The 13-minute segment opened with a dance sequence set to Colombian singer Shakira's "Waka Waka (This Time for Africa)" featuring Africans dressed in zebra, lion and gazelle costumes, and actresses playing attendants on Kenya's new Chinese-built high-speed rail line.
The skit then began with a black woman asking the show's host to pose as her husband when meeting her mother in order to avoid being set up on a blind date. A Chinese actress playing her mother then strides in made up in blackface, followed by an actor in a monkey costume. The host's Chinese wife then appears, ending the deception. But the African mother says she can't be angry because "China has done so much for Africa."

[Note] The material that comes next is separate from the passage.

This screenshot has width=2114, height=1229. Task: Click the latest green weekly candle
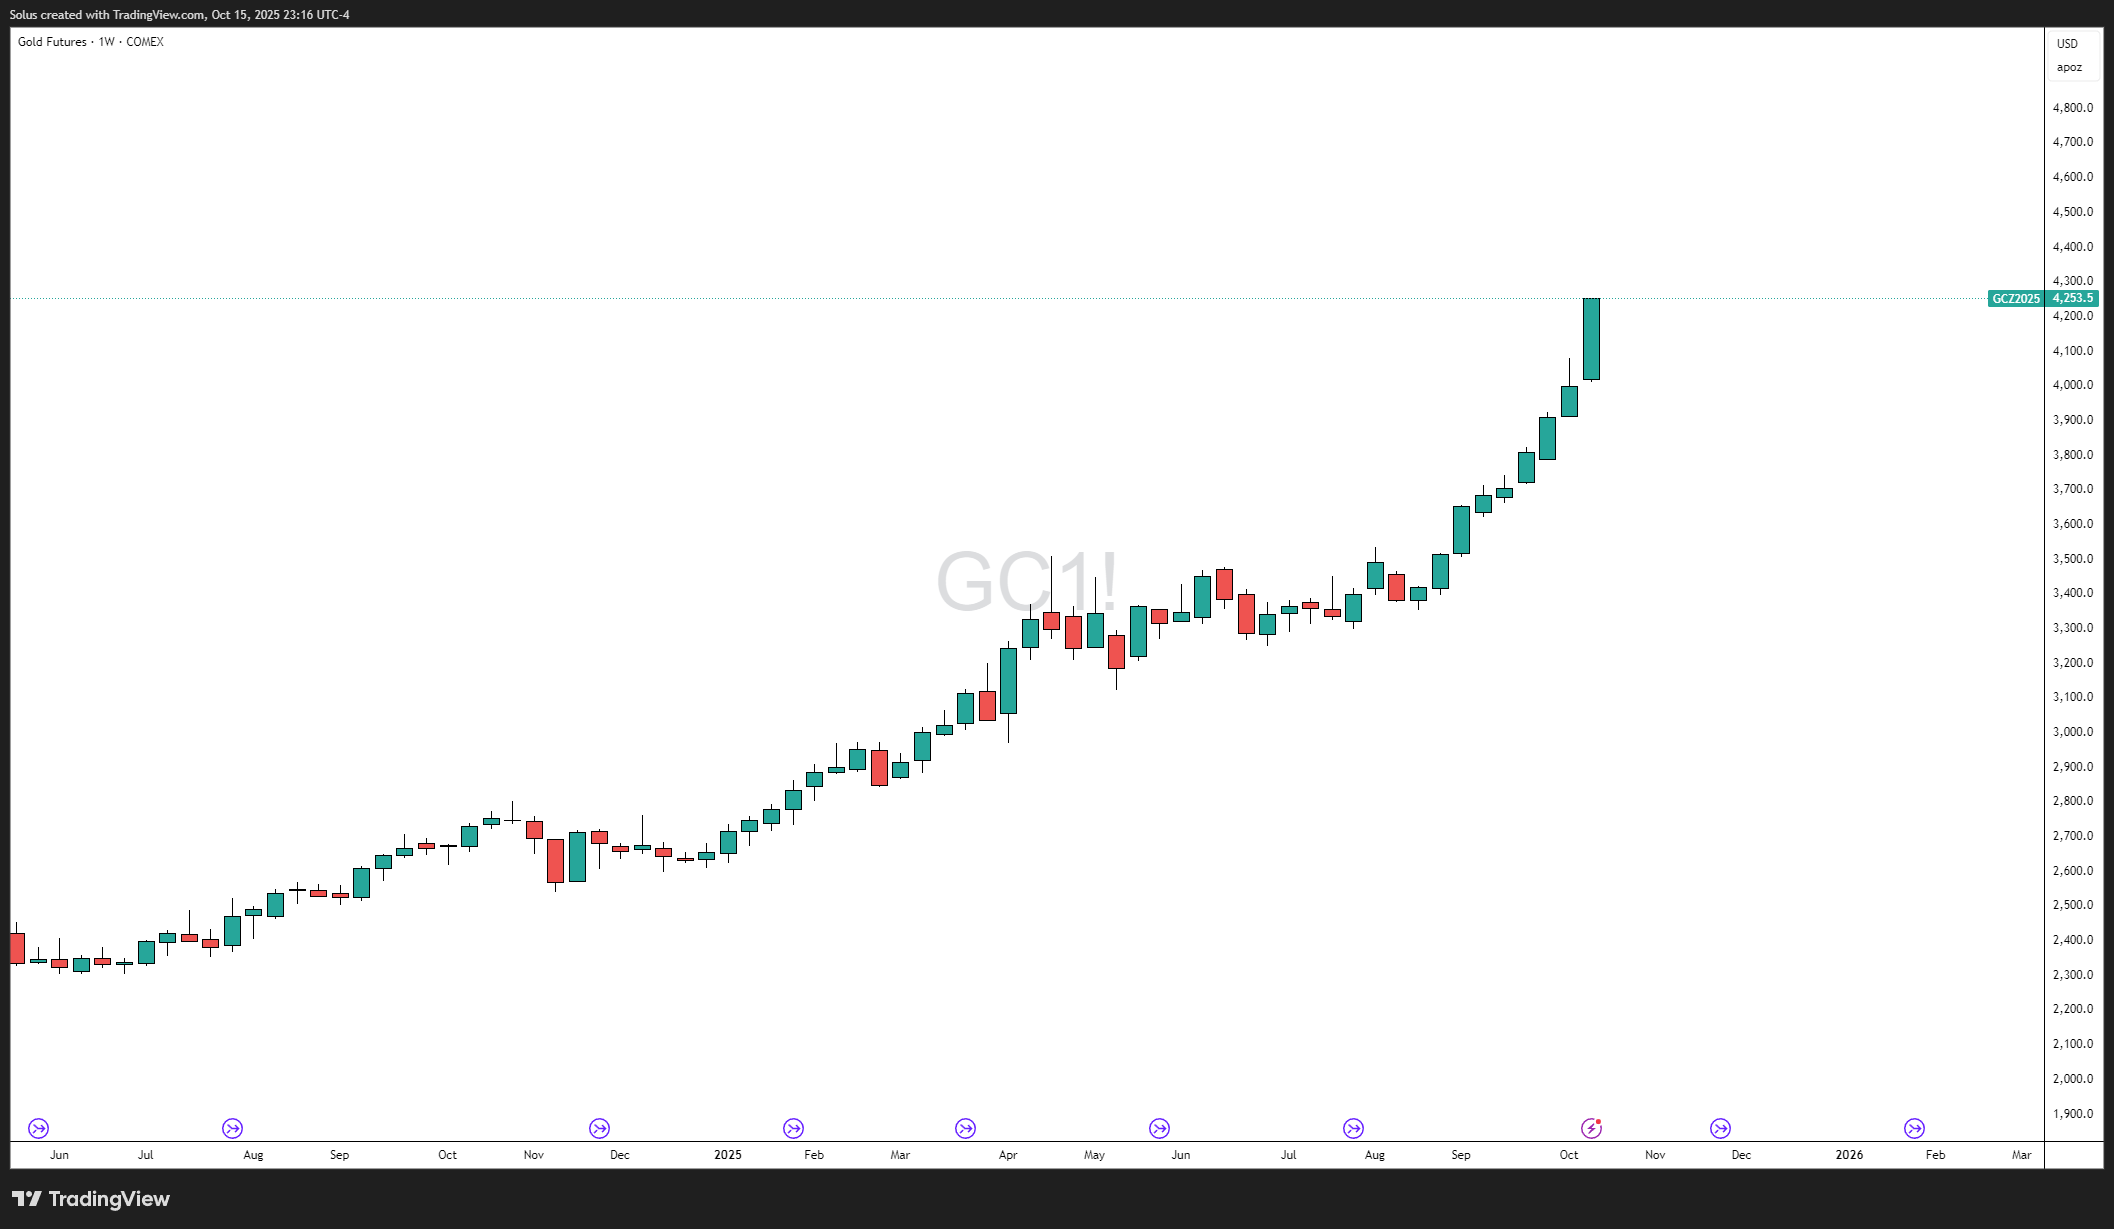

"I love Chinese people! I love China," the actress in blackface exclaims.
Although the skit, titled "Same Joy, Same Happiness," was meant to celebrate Sino-African relations, many viewers condemned it online, with some calling it "cringe-worthy" and "completely racist."
But the reaction on the streets of Beijing on Friday was muted, with some saying the criticism was overblown.
"It's normal for Chinese actors to dress up like foreigners when performing a foreign play," said Zhou Hengshan, 80. "This wasn't meant to demean any specific ethnic group."
Xue Lixia, 20, said she trusted CCTV's judgment in assessing whether the skit was racist. "After all, this is a sketch that was broadcast on the Lunar New Year gala. If there was any racism, then it would have already been cut," she said.
Chinese society is overwhelmingly dominated by the Han ethnic majority, and racial sensitivities are generally much less pronounced than in the West.
Blackface is considered especially offensive in the U.S. because of its strong connections to slavery and bigotry against African Americans.
This isn't the first time CCTV's Lunar New Year gala has come under fire.
The show is laden with praise for the ruling Communist Party and its policies, especially on culture and ethnic relations, and its portrayals of China's own ethnic minorities, particularly Muslim Uighurs from the northwestern region of Xinjiang, have sometimes been derided as crude.